Just look at this 2012 2 Chainz video, “Birthday Song,” with the chorus “All I want for my birthday is a big booty hoe.” The video has enough problematic elements to make a purple-haired Tumblrina’s head explode....
There could be a few reasons for this. First of all, gamers and geek culture in general are seen as easy targets. They are perceived as indoorsy nerds who were bullied in high school. Perfect subjects to put up little resistance to those seeking to browbeat their hobby into submission (of course, the events of Gamergate proved that not to be the case). But compared to the hyper-masculine hip hop culture, geeks are certainly the easier victim.
Another aspect is race. Hip hop is inextricably black, born out of a resistance to authority, namely the police. Many prominent rappers today are staunch advocates of Black Lives Matter and their songs contain lyrics protesting police brutality. So does that give the entire genre a pass? For every “To Pimp a Butterfly” there are still dozens of songs about big booty women.
So, my theory about this is that the young women who make up the feminist arm of the SJW community all grew up in the 1990s. Every one I have ever met is a Sci-Fi fan -- especially
Dr. Who -- which means that they cut their teeth on
Star Trek: The Next Generation (TNG).
Now if you remember, TNG was an insufferable departure from the original
Star Trek in its constant fulminating about the Prime Directive and the importance of not interfering in another culture's development. The Prime Directive in the original series was just a plot device: Kirk violated it at will, really, and it never caused bad results to do so. TNG took this idea very seriously, though, and I'd wager that growing up listening to important-sounding lectures from Captain Picard made way more impression on these young women than they are prepared to admit to themselves.

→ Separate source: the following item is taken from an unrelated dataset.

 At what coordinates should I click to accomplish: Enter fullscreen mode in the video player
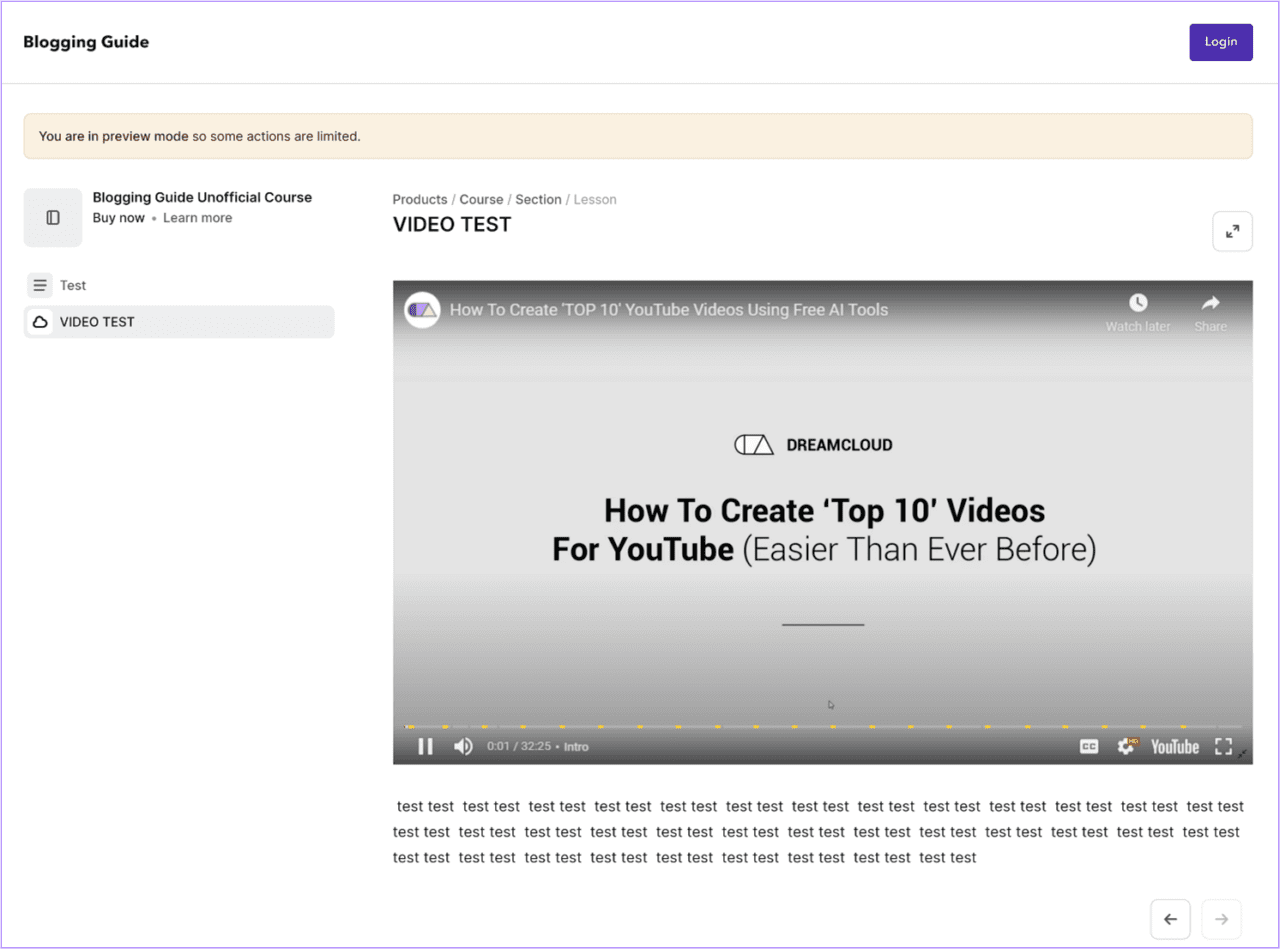click(x=1222, y=746)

So what does that mean? It means that hip-hop comes from another culture, implicitly a lesser culture, and non-interference is the right response to it. The same is true, I think, of their view of Islam. The reason they view it as racist and xenophobic to criticize Islam's treatment of women is that, in so doing, we're trying to force a (again, implicitly in this view
lesser) culture to adapt to our preferences.

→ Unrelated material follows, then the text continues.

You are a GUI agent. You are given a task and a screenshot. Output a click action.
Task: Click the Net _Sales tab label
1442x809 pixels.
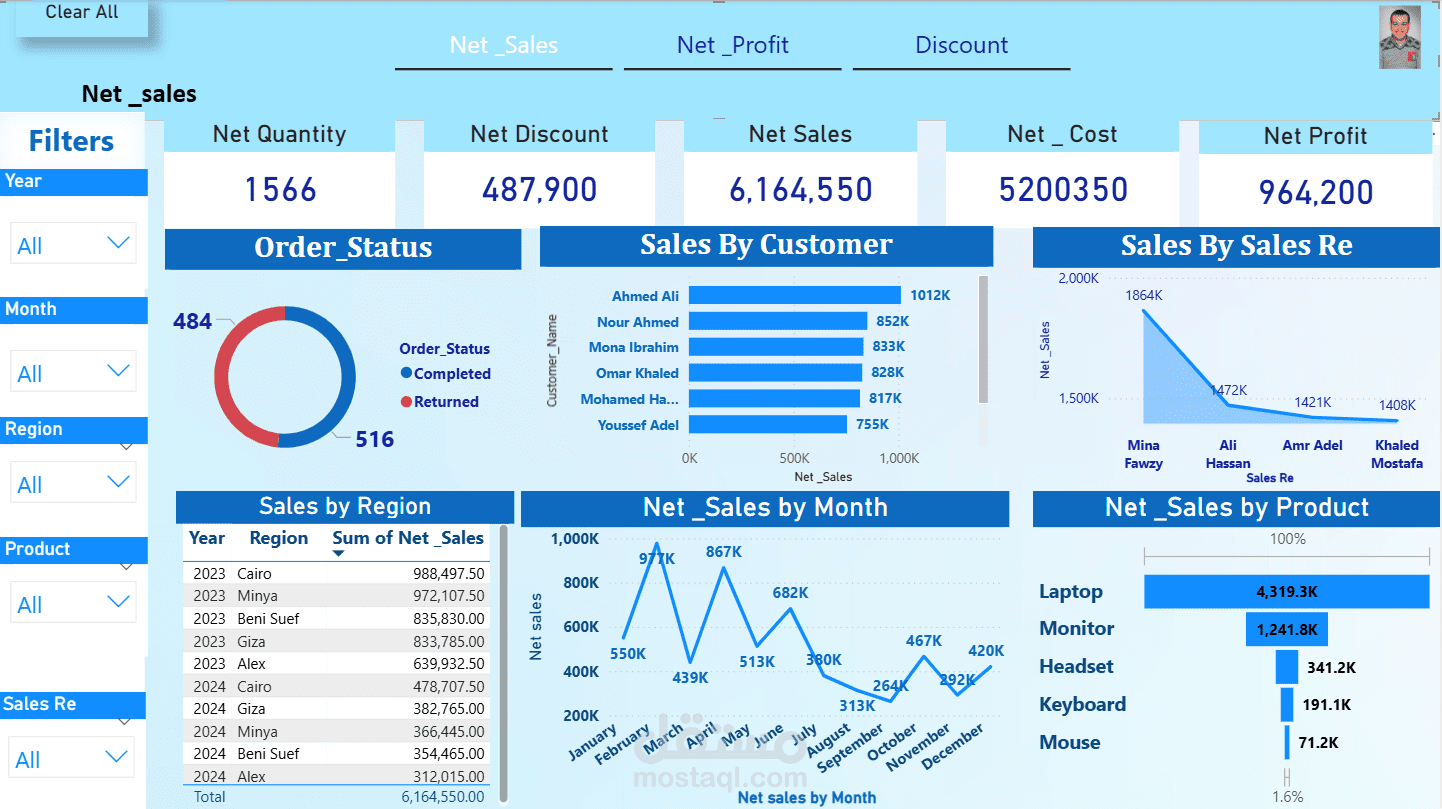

White male geeks, however, are very much from these feminists' culture. They like
Star Trek and comic books just as much as you do! Of course they have every right to tell
you what to think and how to behave.
There's an implicit racism, maybe, in deciding which cultures merit protection from the Prime Directive. In the show, it's something like non-spacefaring cultures if I remember correctly. In this application of the concept to the real world, deciding to "respect" these cultures' right to non-interference is in fact a form of
disrespect. I don't think these young women would admit to themselves that they think this, or that they are doing this. The last thing they would want to do, consciously, is 'colonize' these cultures or set up a hierarchy in which some cultures were superior. The mental pose is that they're respecting these cultures by leaving them to develop independently.
I think they probably really believe that "respecting you" is what they are doing, rather than "babying you" or "isolating you" or "looking down on you." They would probably be highly insulted at the suggestion that they had any such intentions.